Sullivan Mackenzie W, Chui M Herman, Selenica Pier, Long Roche Kara, Sonoda Yukio, Grisham Rachel N, Kyi Chrisann, Momeni-Boroujeni Amir, Abu-Rustum Nadeem R, Weigelt Britta, O'Cearbhaill Roisin E
Gynecology Service, Department of Surgery, Memorial Sloan Kettering Cancer Center, New York, NY, USA.
Department of Pathology and Laboratory Medicine, Memorial Sloan Kettering Cancer Center, New York, NY, USA.
Gynecol Oncol. 2025 Apr;195:144-148. doi: 10.1016/j.ygyno.2025.03.021. Epub 2025 Mar 19.
We describe a tertiary referral center's experience with anaplastic ovarian carcinoma and characterize the genetic landscape of these rare tumors.
Anaplastic ovarian carcinomas were retrospectively identified from institutional databases from 2013 to 2023. Clinical data and survival outcomes were abstracted from the electronic medical record. Molecular data were obtained from clinical tumor-normal panel sequencing.
Thirteen tumors were identified; 12 (92 %) were associated with or arose from a mucinous carcinoma, and 6 (46 %) were found in a mural nodule. Median age at diagnosis was 39 years (range, 19-77); 6 patients had stage I disease (3 stage IA), 1 had stage II, 5 had stage III, and 1 had stage IV. All patients underwent surgery. First-line postoperative therapy included carboplatin-paclitaxel doublet (n = 8), a 5-fluorouracil-oxaliplatin-based regimen (FOLFOX, n = 1; XELOX, n = 2), and ifosfamide/paclitaxel (n = 1). Two patients did not receive adjuvant chemotherapy for early-stage disease. Six patients had progression or recurrence; 5 had platinum-refractory disease and 1 had an initial progression-free interval of 6.8 months. For the 7 patients without recurrence, median follow-up was 79.7 months. Median overall survival for all patients was 28.1 months (range, 7.8-139.2). Five patients died of their disease. Ten patients had clinical panel sequencing, revealing recurrent somatic KRAS G12D/V hotspot mutations (8 of 10, 80 %) and genetic alterations affecting cell cycle-related genes, including TP53 (6 of 10, 60 %) and CDKN2A (6 of 10, 60 %).

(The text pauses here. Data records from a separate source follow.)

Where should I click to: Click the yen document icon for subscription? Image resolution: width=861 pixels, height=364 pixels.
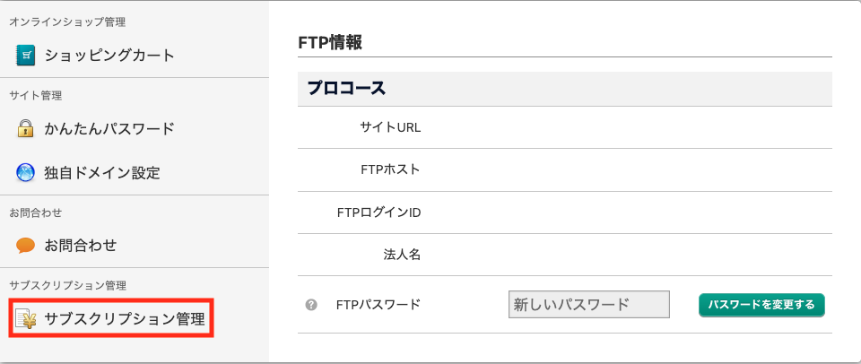click(25, 318)
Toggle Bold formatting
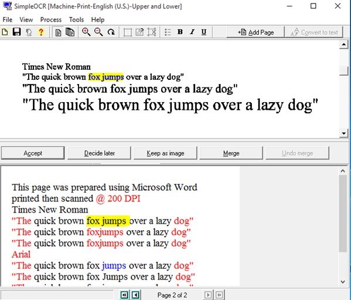The height and width of the screenshot is (300, 351). [x=180, y=32]
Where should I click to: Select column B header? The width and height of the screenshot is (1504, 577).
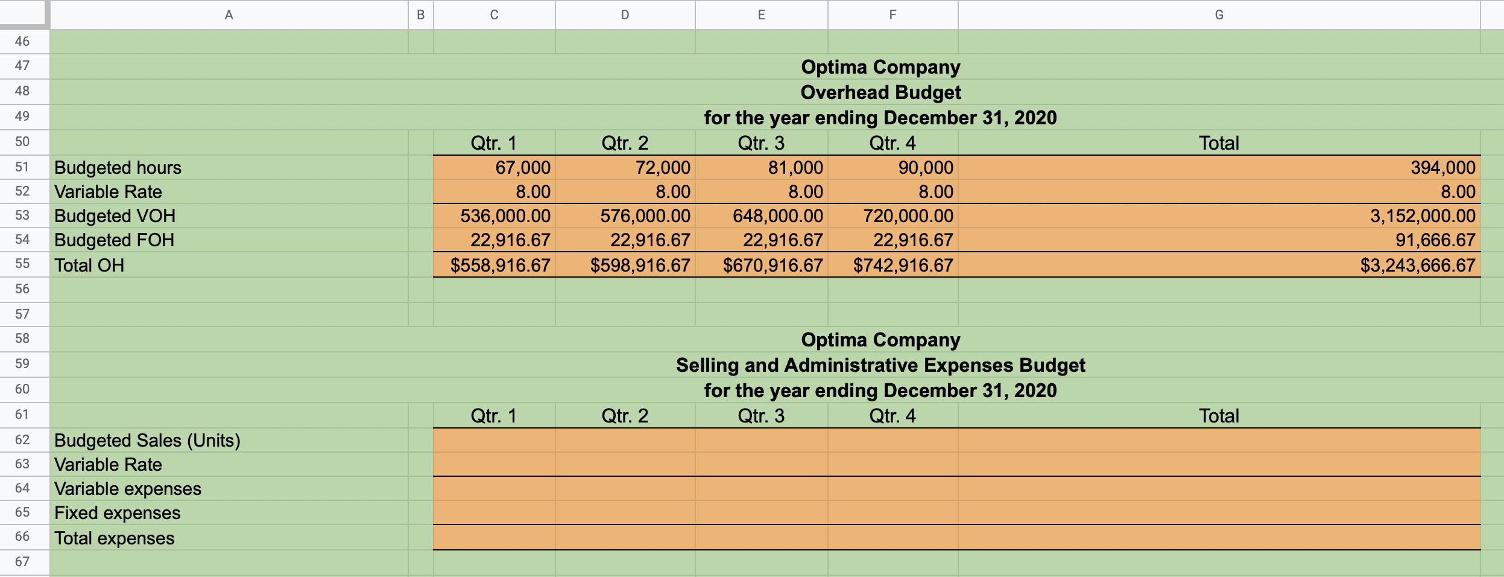click(x=420, y=15)
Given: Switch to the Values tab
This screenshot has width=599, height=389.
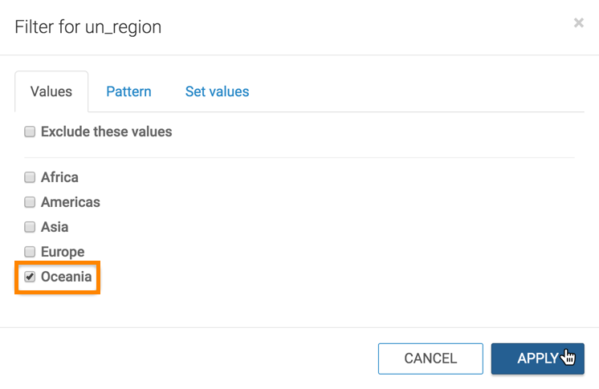Looking at the screenshot, I should click(x=51, y=91).
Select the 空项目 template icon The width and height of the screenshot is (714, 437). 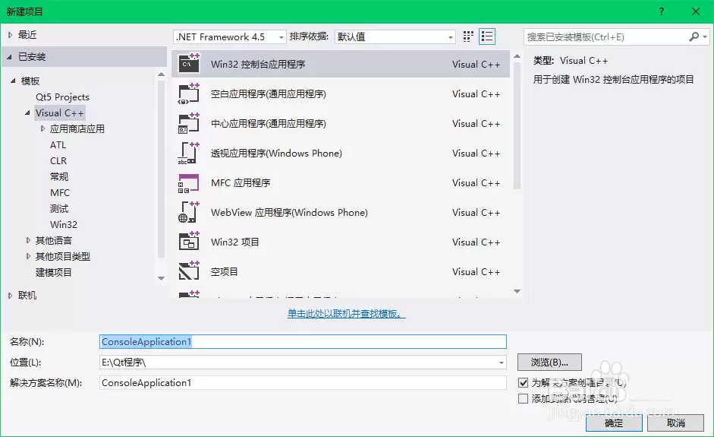188,271
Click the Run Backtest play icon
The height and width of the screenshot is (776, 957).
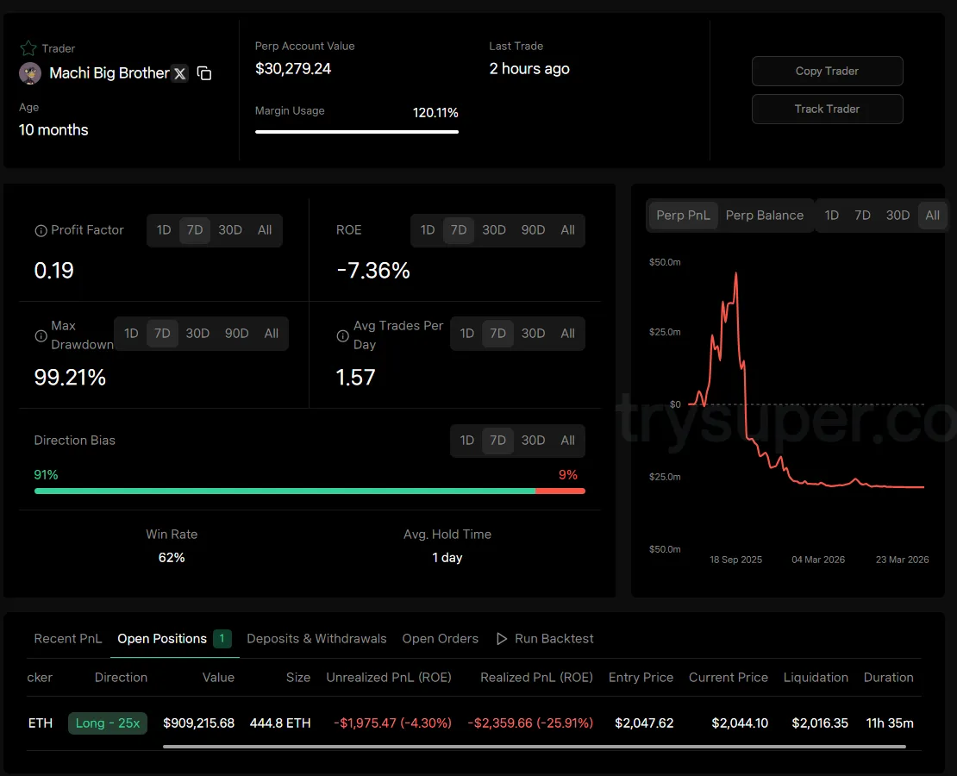pos(502,639)

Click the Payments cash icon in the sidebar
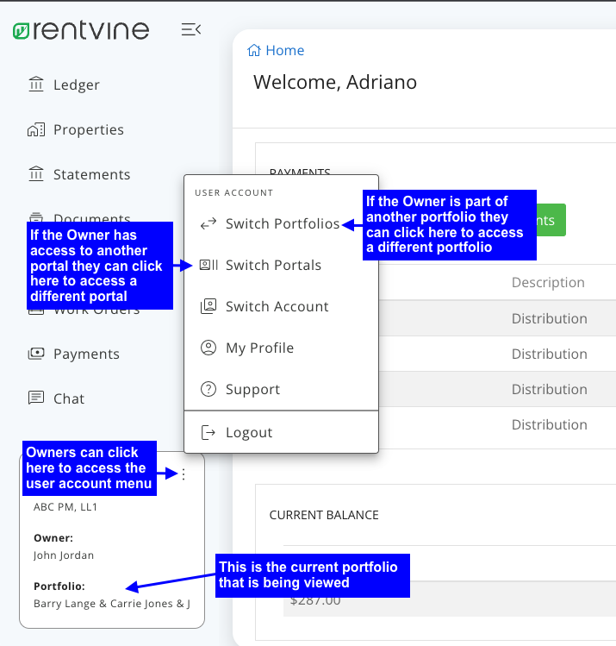click(x=35, y=354)
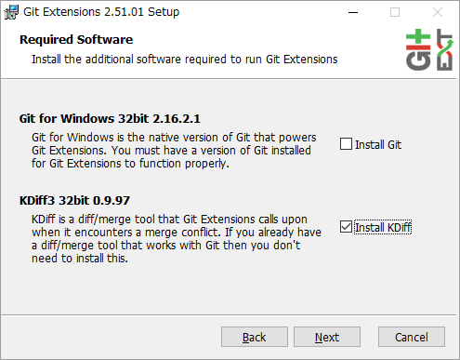Click the Git Extensions logo in the header
460x360 pixels.
coord(429,50)
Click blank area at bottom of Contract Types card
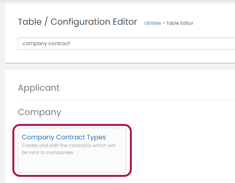The height and width of the screenshot is (183, 235). [x=72, y=164]
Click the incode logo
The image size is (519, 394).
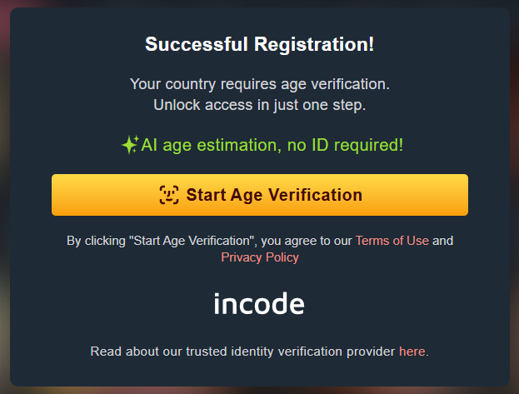click(259, 304)
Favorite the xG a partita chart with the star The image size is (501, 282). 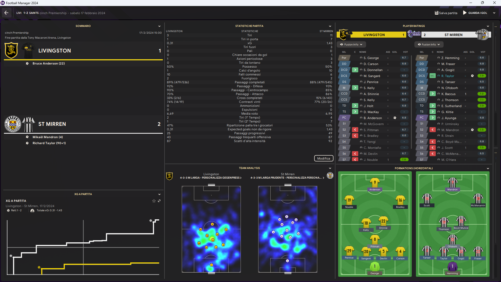(x=154, y=201)
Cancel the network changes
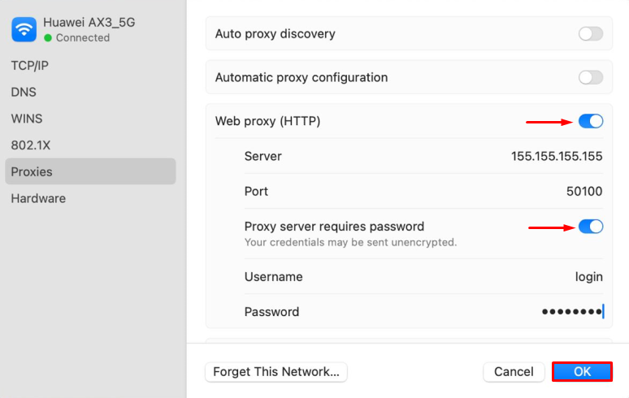 [514, 371]

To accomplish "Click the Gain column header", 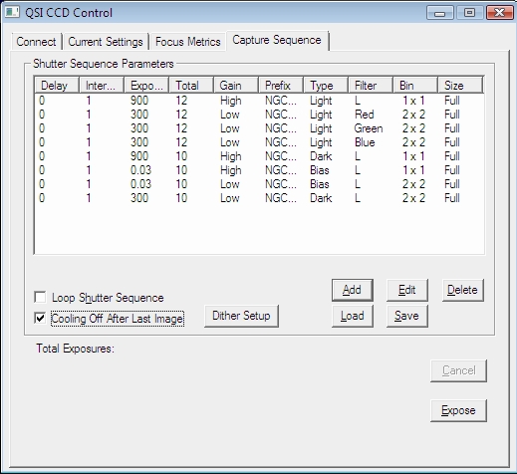I will coord(236,86).
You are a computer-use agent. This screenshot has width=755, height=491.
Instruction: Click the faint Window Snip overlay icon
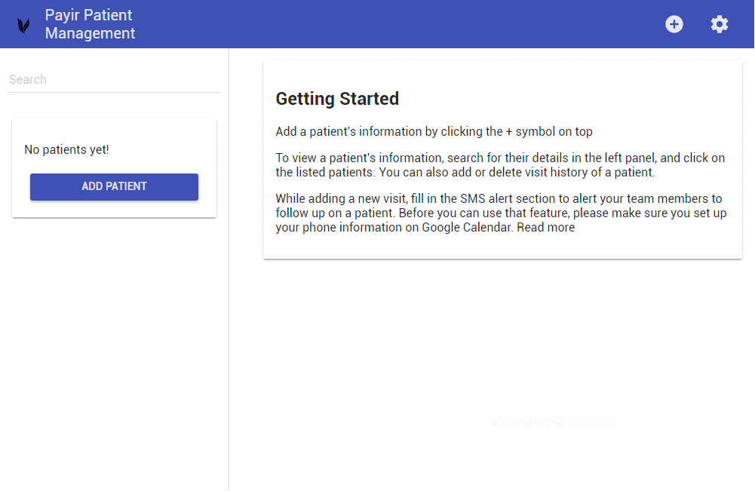click(495, 422)
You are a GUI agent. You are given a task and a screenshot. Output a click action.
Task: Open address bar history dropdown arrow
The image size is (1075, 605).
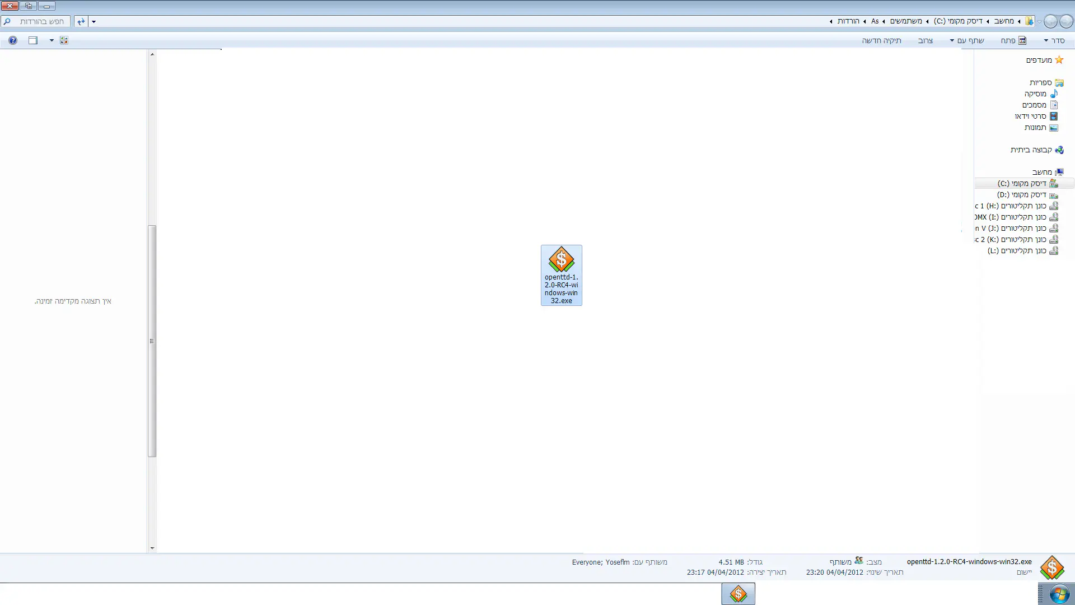pos(94,22)
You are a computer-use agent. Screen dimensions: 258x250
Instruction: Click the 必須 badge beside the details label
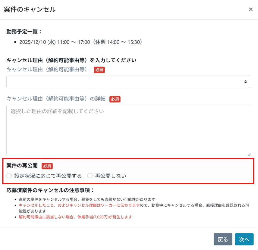tap(115, 99)
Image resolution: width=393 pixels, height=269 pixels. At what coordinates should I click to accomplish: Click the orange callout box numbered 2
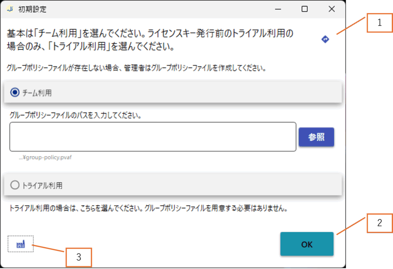pos(379,223)
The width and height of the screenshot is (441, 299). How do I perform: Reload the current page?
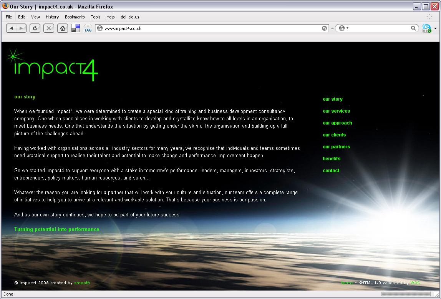click(35, 28)
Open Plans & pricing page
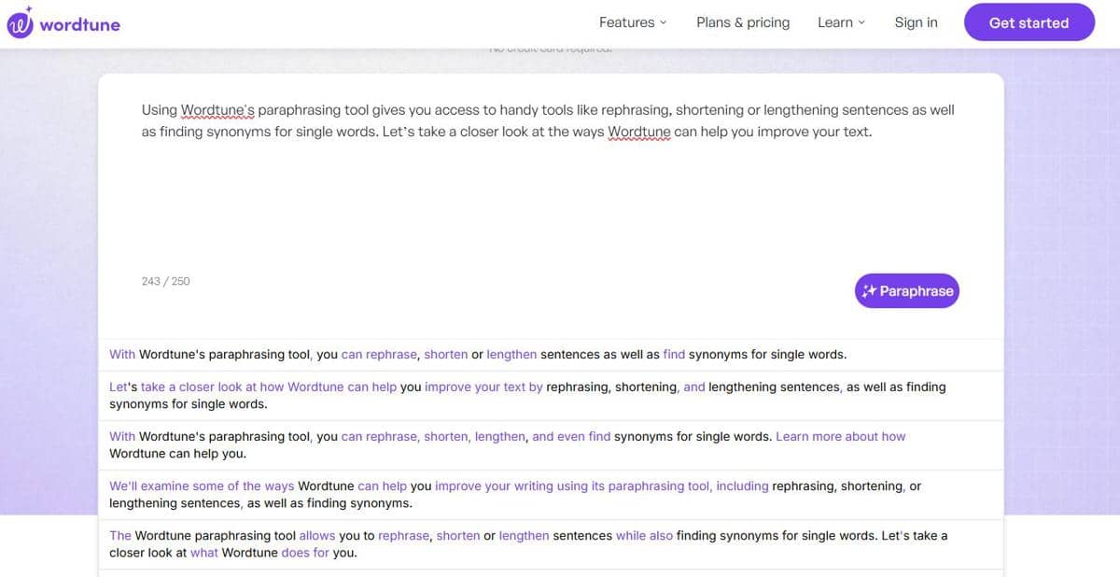 pos(743,22)
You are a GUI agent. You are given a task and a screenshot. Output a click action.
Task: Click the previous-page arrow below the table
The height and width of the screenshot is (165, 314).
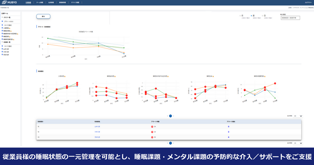(167, 143)

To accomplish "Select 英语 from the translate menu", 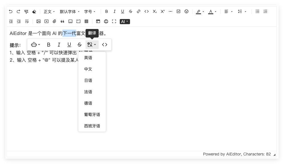I will click(88, 58).
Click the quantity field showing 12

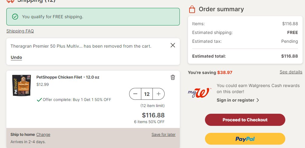pyautogui.click(x=147, y=94)
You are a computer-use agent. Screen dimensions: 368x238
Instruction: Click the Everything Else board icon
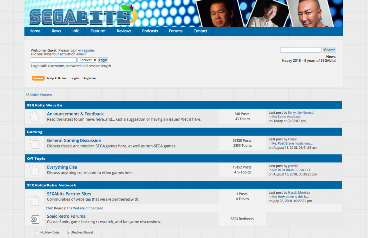point(34,170)
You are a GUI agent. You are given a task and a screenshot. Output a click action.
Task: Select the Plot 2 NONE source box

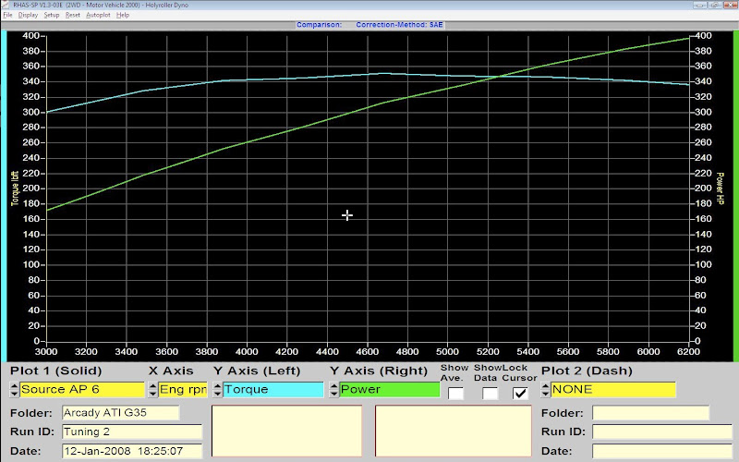tap(613, 389)
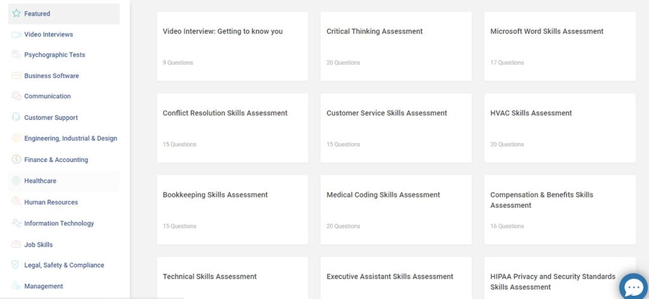Viewport: 649px width, 299px height.
Task: Open the live chat bubble widget
Action: 634,286
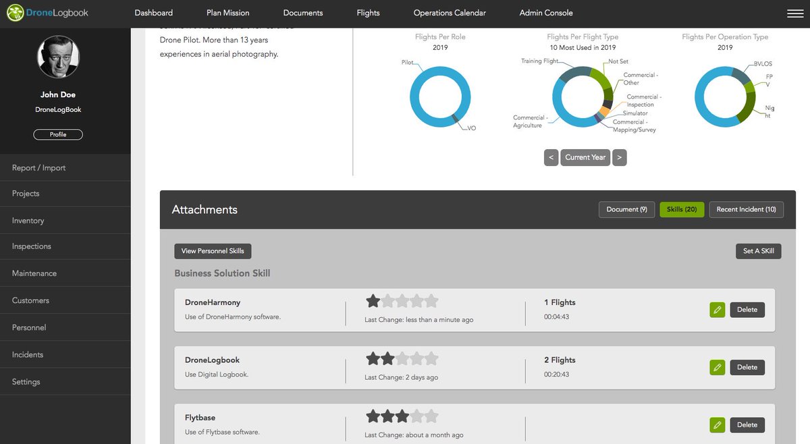Edit the DroneHarmony skill with the pencil icon
Image resolution: width=810 pixels, height=444 pixels.
(717, 309)
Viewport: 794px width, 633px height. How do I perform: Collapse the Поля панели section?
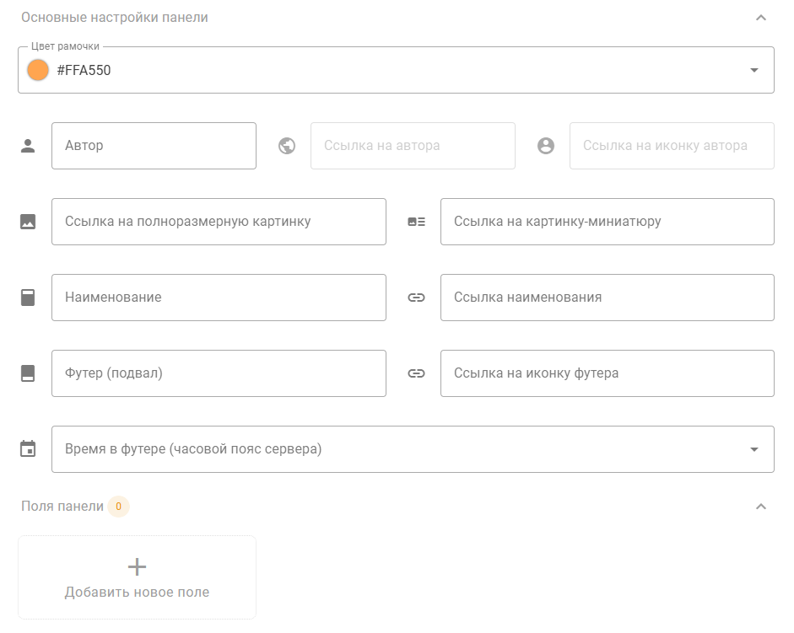[760, 507]
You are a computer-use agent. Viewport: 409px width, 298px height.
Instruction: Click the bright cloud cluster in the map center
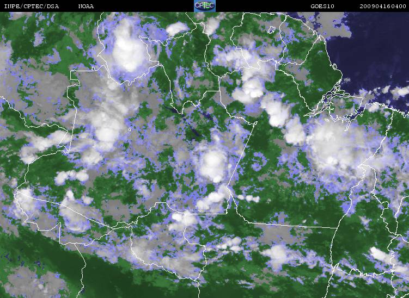pos(211,163)
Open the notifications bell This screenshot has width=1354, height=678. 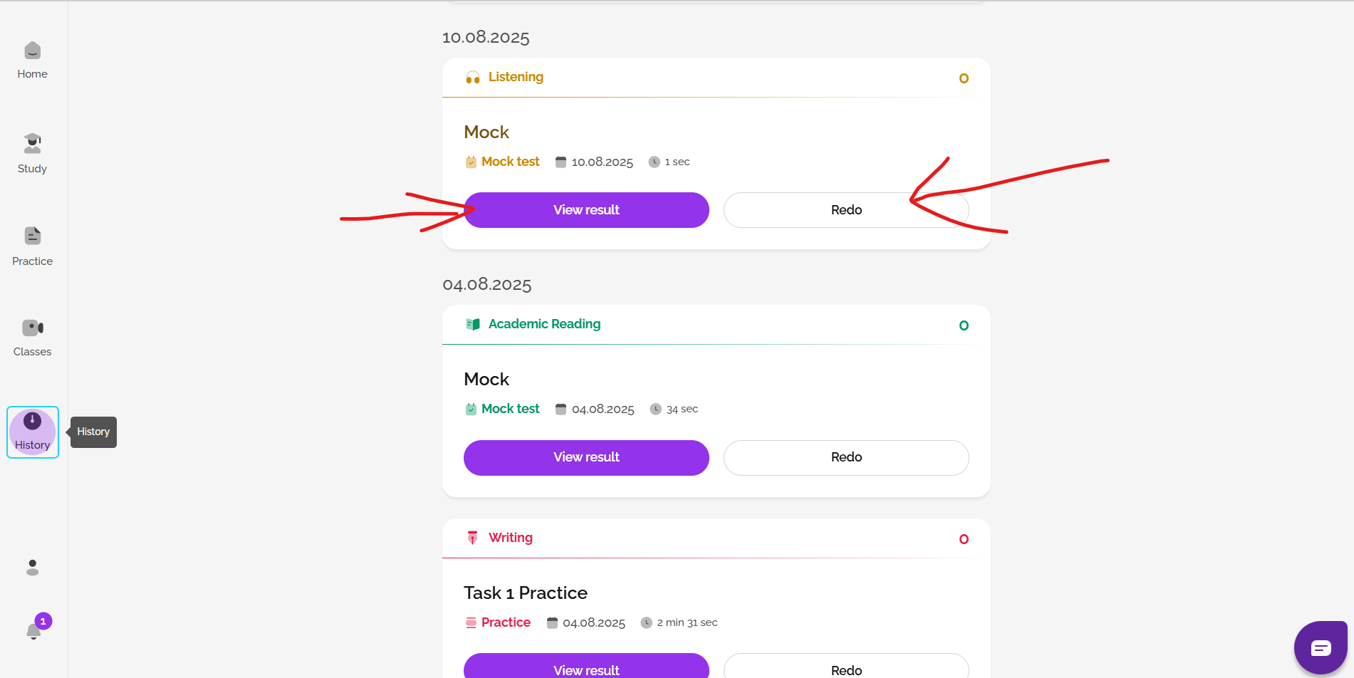[x=33, y=631]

Anaplastic ovarian carcinoma is characterized by KRAS, TP53, and CDKN2A alterations. Novel treatment approaches are needed due to the high rate of platinum-refractory disease.
我们描述了一家三级转诊中心治疗间变性卵巢癌的经验,并对这些罕见肿瘤的基因图谱进行了特征分析。
从2013年至2023年的机构数据库中回顾性识别间变性卵巢癌。从电子病历中提取临床数据和生存结果。分子数据通过临床肿瘤-正常组织全外显子测序获得。
共识别出13例肿瘤;12例(92%)与黏液性癌相关或由黏液性癌发展而来,6例(46%)位于壁层结节。诊断时的中位年龄为39岁(范围19 - 77岁);6例患者为Ⅰ期疾病(3例ⅠA期),1例为Ⅱ期,5例为Ⅲ期,1例为Ⅳ期。所有患者均接受了手术。一线术后治疗包括卡铂-紫杉醇双联方案(n = 8)、基于5-氟尿嘧啶-奥沙利铂的方案(FOLFOX,n = 1;XELOX,n = 2)以及异环磷酰胺/紫杉醇(n = 1)。2例早期疾病患者未接受辅助化疗。6例患者出现进展或复发;5例为铂类难治性疾病,1例初始无进展生存期为6.8个月。对于7例未复发的患者,中位随访时间为79.7个月。所有患者的中位总生存期为28.1个月(范围7.8 - 139.2个月)。5例患者死于该疾病。10例患者进行了临床全外显子测序,发现复发性体细胞KRAS G12D/V热点突变(10例中的8例,80%)以及影响细胞周期相关基因的基因改变,包括TP53(10例中的6例,60%)和CDKN2A(10例中的6例,60%)。
间变性卵巢癌的特征是KRAS、TP53和CDKN2A改变。由于铂类难治性疾病的高发生率,需要新的治疗方法。